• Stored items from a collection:
════════════════
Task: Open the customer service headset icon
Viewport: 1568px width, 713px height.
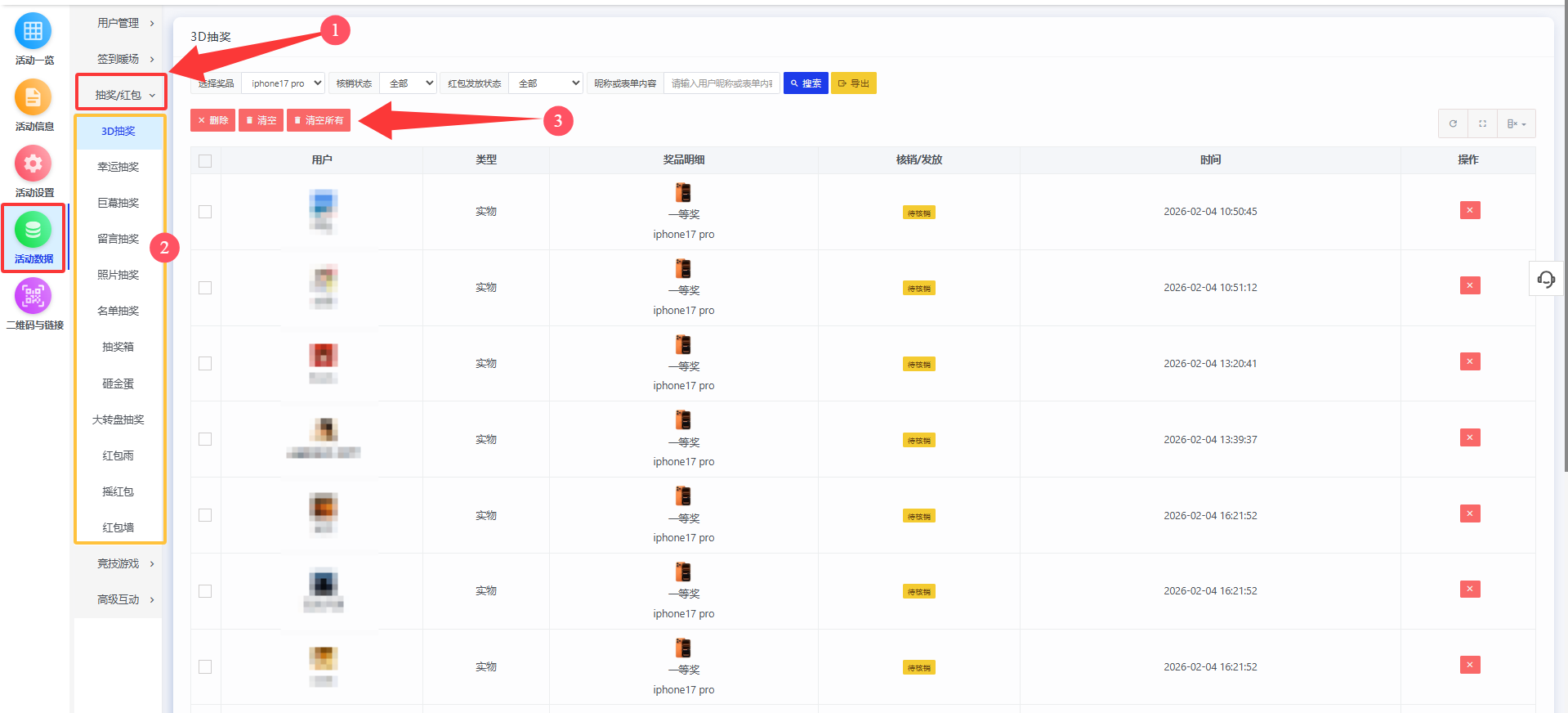Action: [x=1546, y=280]
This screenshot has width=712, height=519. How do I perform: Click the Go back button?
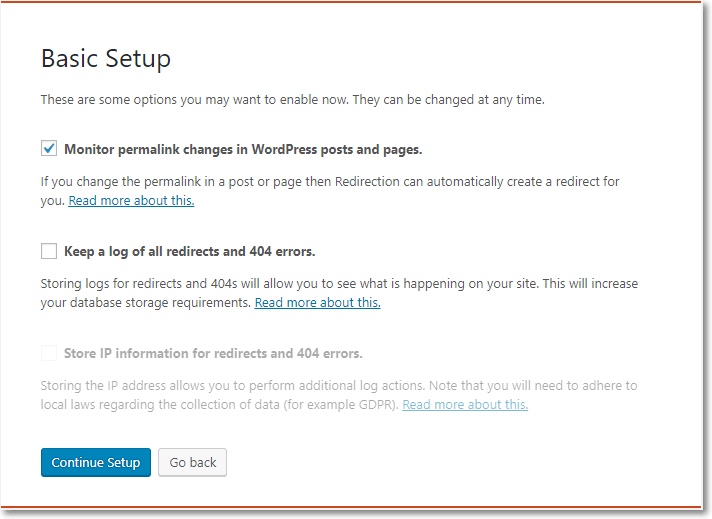coord(193,462)
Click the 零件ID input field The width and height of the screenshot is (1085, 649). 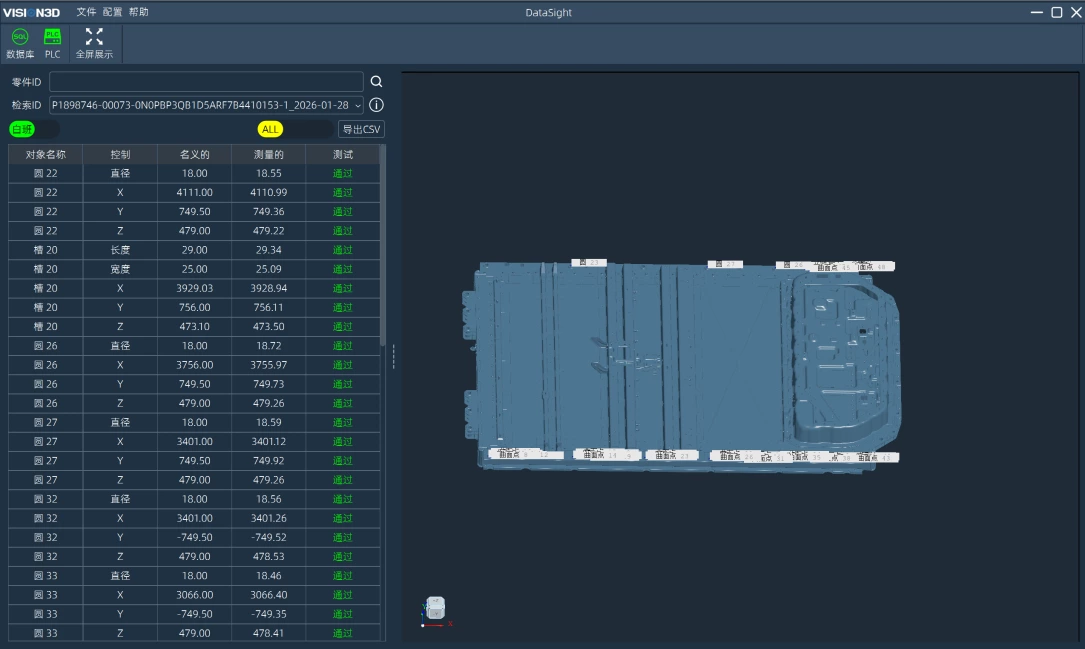(x=206, y=82)
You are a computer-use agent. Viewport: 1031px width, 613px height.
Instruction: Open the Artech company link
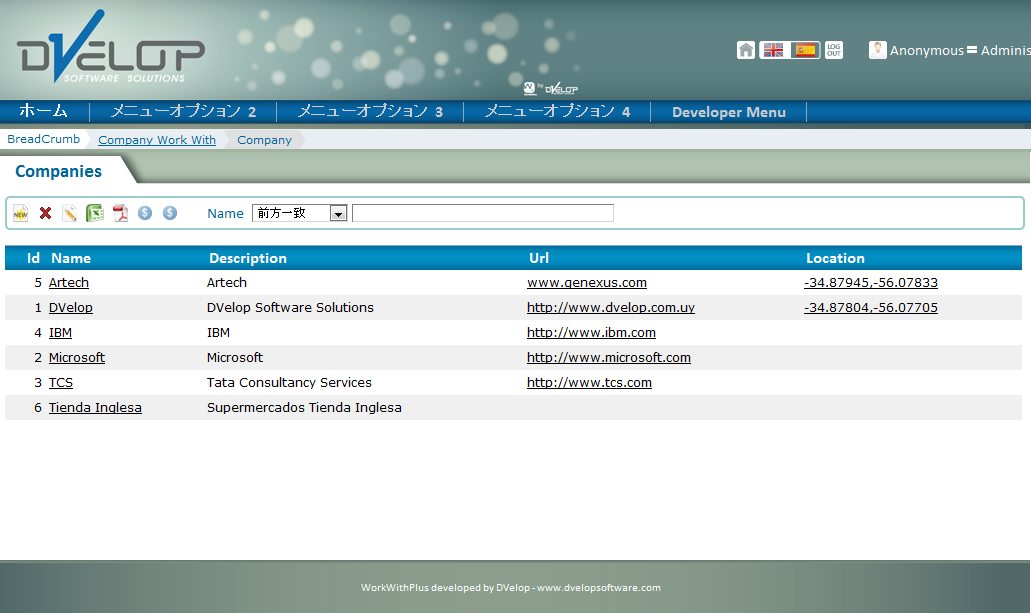(69, 283)
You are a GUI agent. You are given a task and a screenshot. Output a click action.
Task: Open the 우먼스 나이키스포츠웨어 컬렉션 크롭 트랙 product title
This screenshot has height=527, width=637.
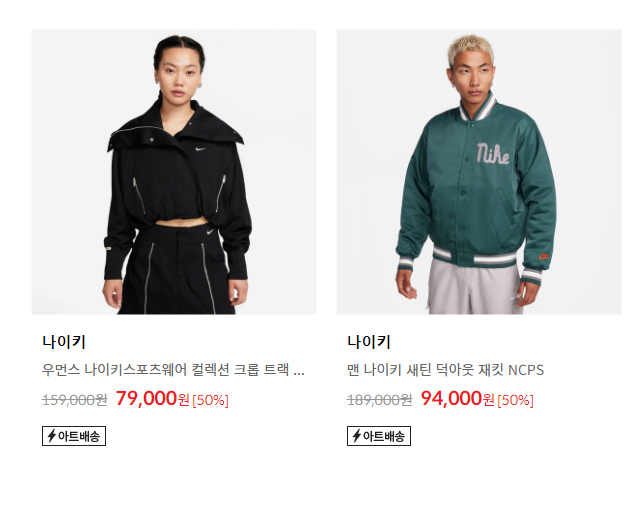173,370
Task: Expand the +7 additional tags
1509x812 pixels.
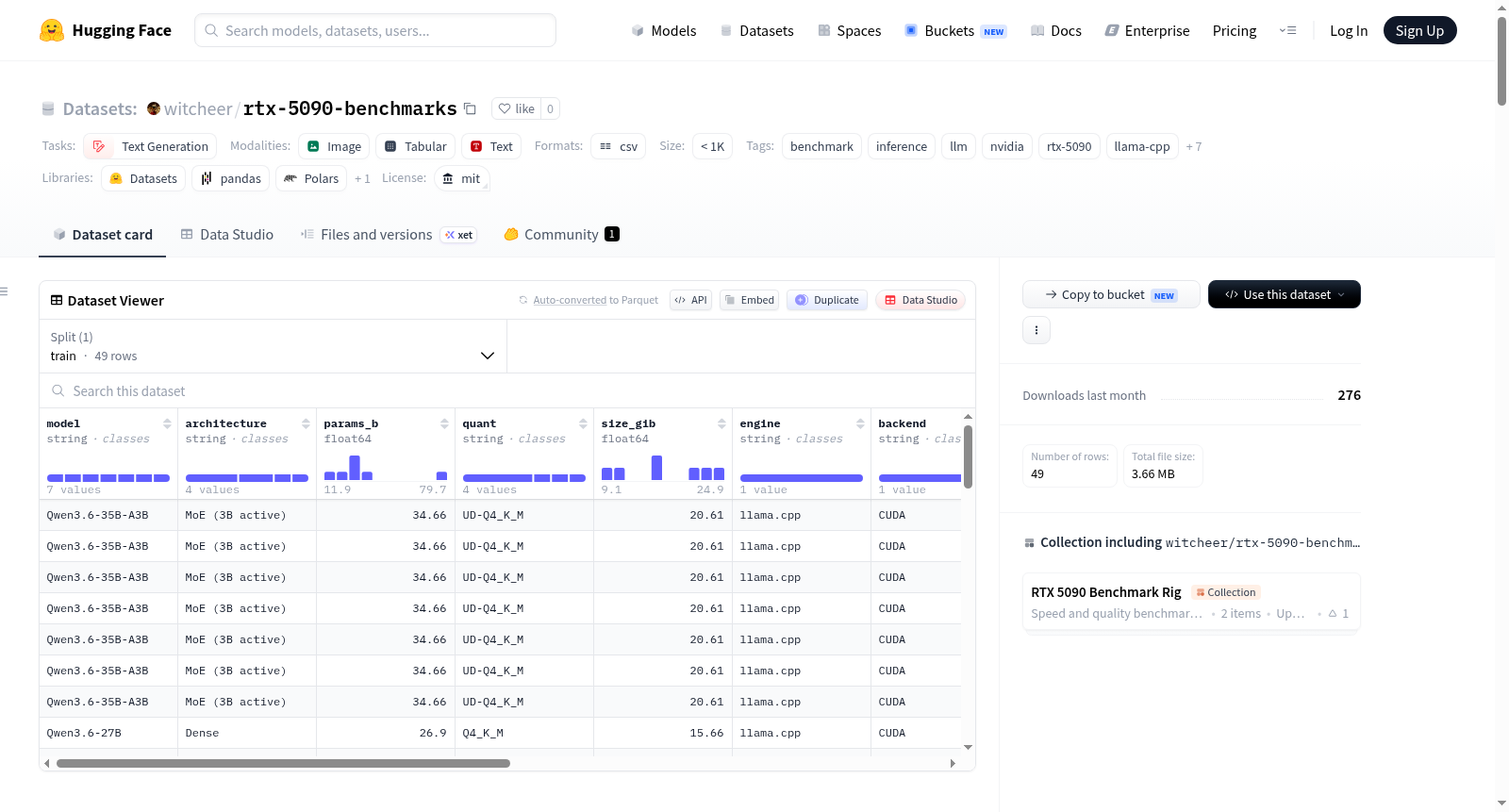Action: pos(1194,146)
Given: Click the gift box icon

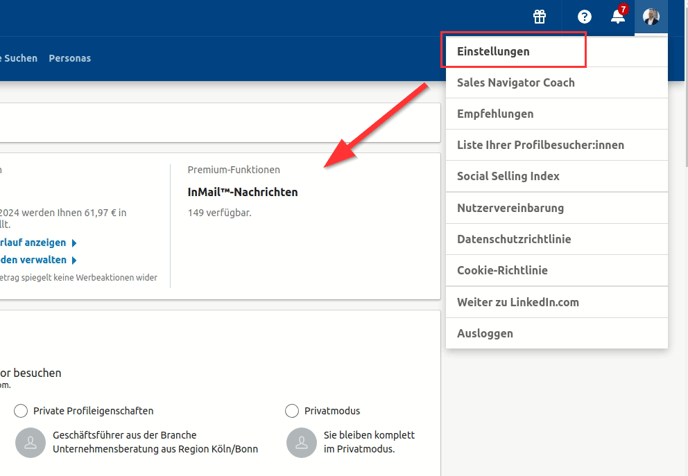Looking at the screenshot, I should coord(539,17).
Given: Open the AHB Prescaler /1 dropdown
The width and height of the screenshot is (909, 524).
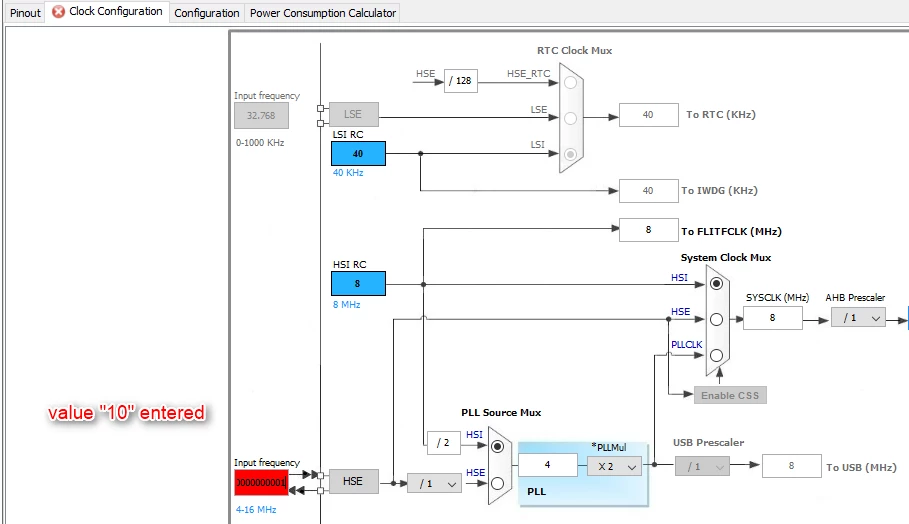Looking at the screenshot, I should [859, 318].
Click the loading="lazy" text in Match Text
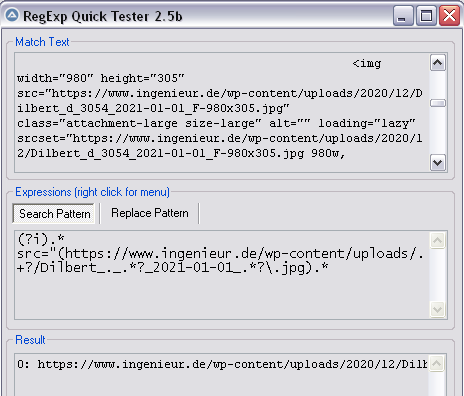The image size is (464, 396). pos(367,123)
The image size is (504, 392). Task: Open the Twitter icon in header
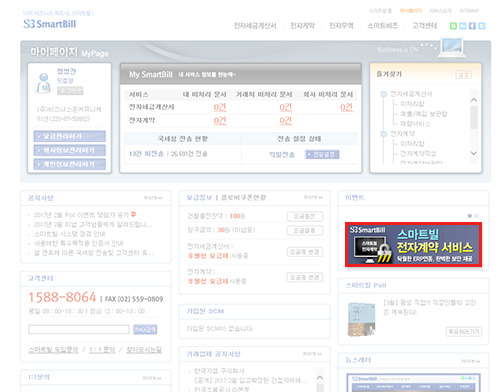[x=482, y=26]
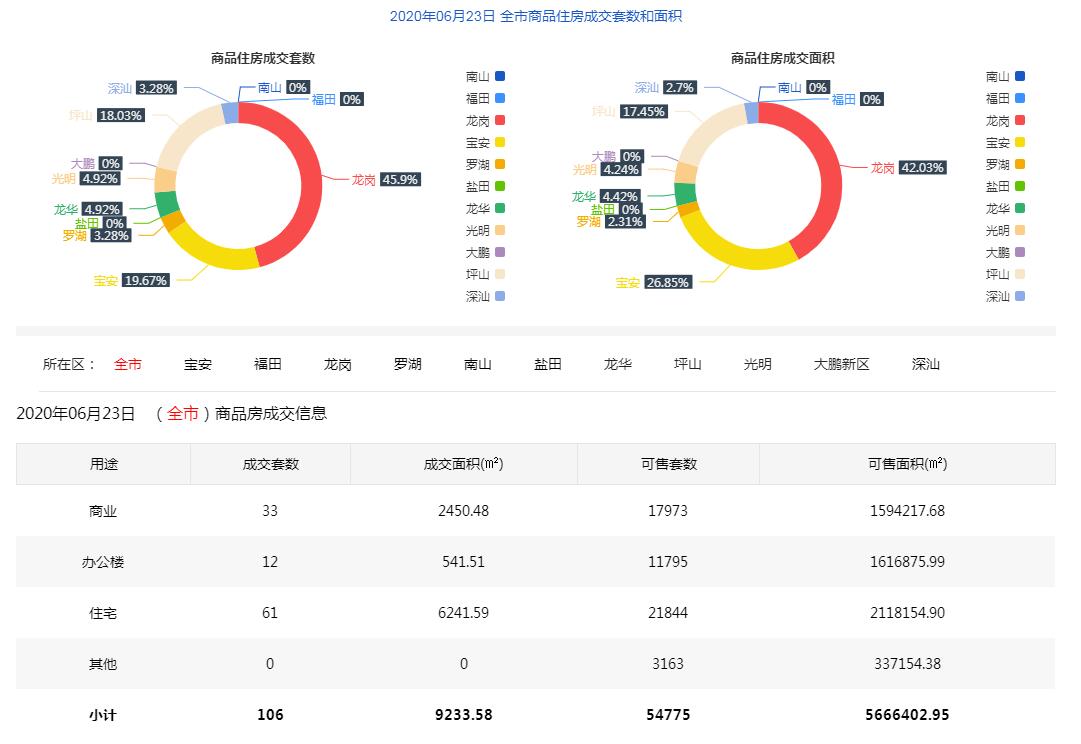Select the 龙岗 district filter link
The image size is (1081, 744).
click(x=338, y=364)
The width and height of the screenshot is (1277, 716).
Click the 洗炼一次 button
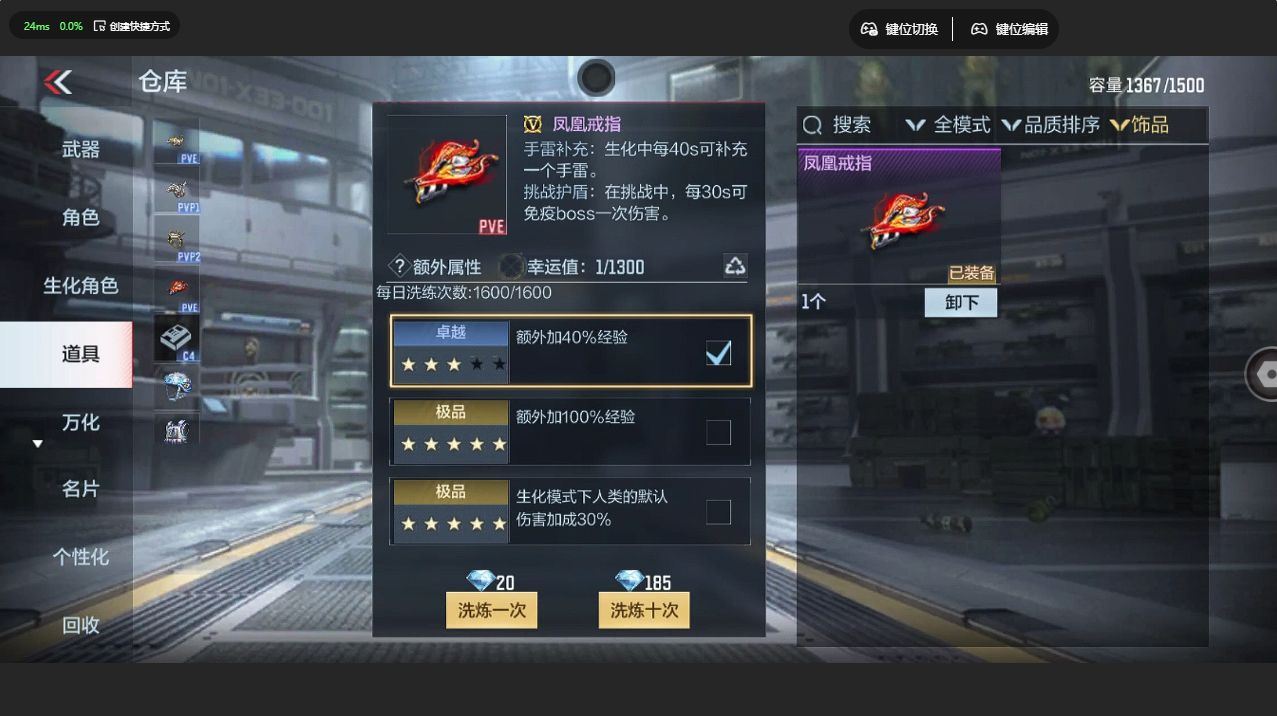491,610
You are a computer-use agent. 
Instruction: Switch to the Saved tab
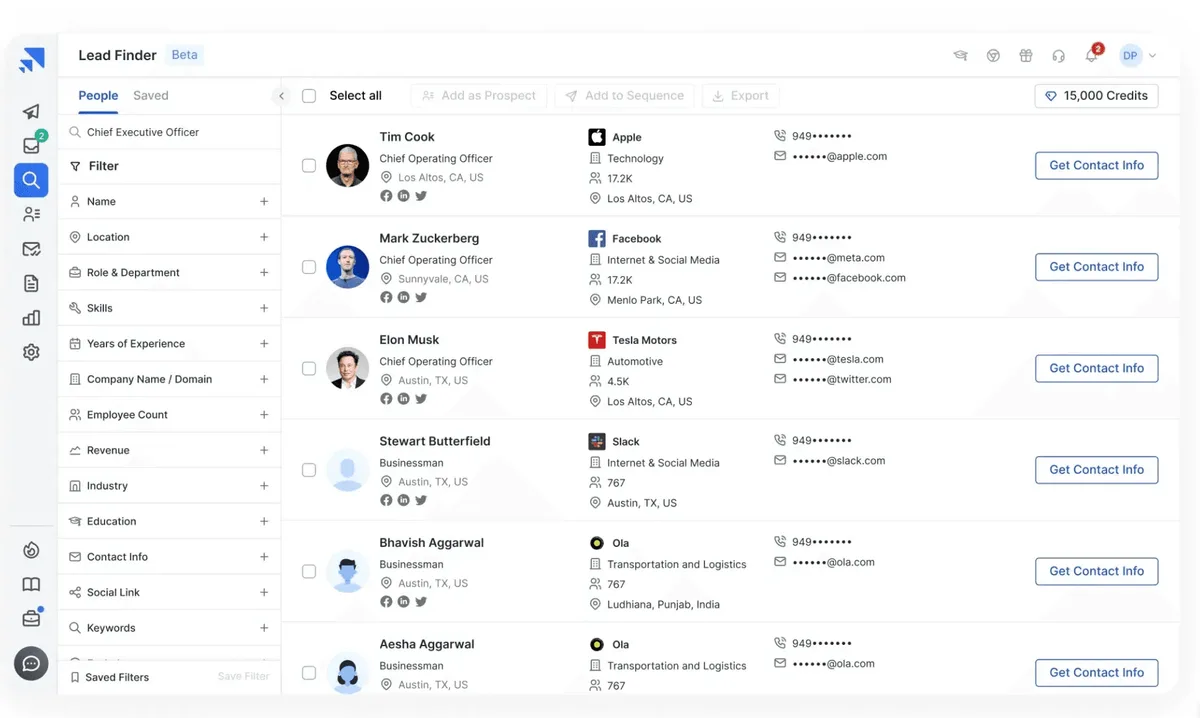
════════════════
• Problem details:
Search the entries for the word "agent" and gather every line where it appears.

• Output below:
You are a computer-use agent. Viewport: 1031px width, 613px height.
You are a GUI agent. You are given a task and a screenshot. Output a click action.
You are a computer-use agent. 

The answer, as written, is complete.